Le département d’Etat américain a de son côté loué les efforts de l’Union africaine (UA) pour tenter de trouver une solution négociée à la crise libyenne.
Le régime libyen s’est d’ailleurs dit prêt à accepter le plan de l’organisation panafricaine prévoyant la cessation des combats et un dialogue en vue d’une «transition» démocratique. Mais les rebelles ont rejeté cette initiative, exigeant le départ du colonel El Gueddafi. Sur la conduite des opérations, des négociations se poursuivaient hier pour que l’Otan prenne toutes les opérations en main.
A l’approche d’une première réunion du groupe de contact demain à Londres, le président français Nicolas Sarkozy a annoncé une initiative franco-britannique en vue d’une solution politique. L’Italie, ancienne puissance coloniale, a annoncé qu’elle présenterait elle aussi un plan, qui prévoit un exil du colonel El Gueddafi.

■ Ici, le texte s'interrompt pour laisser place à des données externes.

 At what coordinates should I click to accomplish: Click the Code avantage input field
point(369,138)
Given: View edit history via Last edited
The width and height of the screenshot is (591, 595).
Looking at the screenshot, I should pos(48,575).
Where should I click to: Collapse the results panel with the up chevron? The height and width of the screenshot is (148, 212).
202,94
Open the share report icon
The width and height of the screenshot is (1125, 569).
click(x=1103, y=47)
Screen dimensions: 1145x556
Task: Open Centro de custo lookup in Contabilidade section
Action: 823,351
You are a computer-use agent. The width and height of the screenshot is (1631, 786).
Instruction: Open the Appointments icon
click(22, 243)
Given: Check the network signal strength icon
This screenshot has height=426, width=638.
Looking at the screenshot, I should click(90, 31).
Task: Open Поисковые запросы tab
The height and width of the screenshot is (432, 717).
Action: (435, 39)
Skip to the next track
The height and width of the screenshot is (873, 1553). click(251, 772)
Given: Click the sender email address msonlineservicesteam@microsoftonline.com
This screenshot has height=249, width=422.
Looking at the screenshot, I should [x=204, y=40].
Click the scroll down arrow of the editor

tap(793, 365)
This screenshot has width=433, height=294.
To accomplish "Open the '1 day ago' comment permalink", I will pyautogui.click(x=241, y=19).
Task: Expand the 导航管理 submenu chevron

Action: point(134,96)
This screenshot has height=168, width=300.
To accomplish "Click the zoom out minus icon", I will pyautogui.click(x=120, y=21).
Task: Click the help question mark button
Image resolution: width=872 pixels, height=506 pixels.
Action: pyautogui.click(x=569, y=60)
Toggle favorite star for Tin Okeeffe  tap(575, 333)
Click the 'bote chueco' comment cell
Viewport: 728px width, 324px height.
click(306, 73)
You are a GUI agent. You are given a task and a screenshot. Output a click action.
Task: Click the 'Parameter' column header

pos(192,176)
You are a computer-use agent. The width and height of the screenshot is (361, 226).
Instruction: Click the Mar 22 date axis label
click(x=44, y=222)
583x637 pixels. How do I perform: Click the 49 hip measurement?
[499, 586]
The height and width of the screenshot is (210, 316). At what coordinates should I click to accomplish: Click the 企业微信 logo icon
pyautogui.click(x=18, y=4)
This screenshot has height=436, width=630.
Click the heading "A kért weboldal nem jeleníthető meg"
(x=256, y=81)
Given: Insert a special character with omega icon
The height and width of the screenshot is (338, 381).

«Même à l’intérieur du régime, il y a des gens qui travaillent à cette solution», a affirmé le ministre italien des Affaires étrangères, Franco Frattini. Le pape Benoît XVI a lancé un appel hier à la communauté internationale et à toutes les parties en présence pour l’ouverture «immédiate d’un dialogue» afin d’aboutir à un cessez-le-feu en Libye. Un bateau transportant près de 300 migrants africains est arrivé dans la nuit de samedi à dimanche dans le sud de l’Italie, la première embarcation en provenance de Libye depuis le début de la rébellion. D’autres étaient en route, et le pays, déjà confronté à un afflux massif passant par la Tunisie, redoutait une nouvelle vague encore plus importante.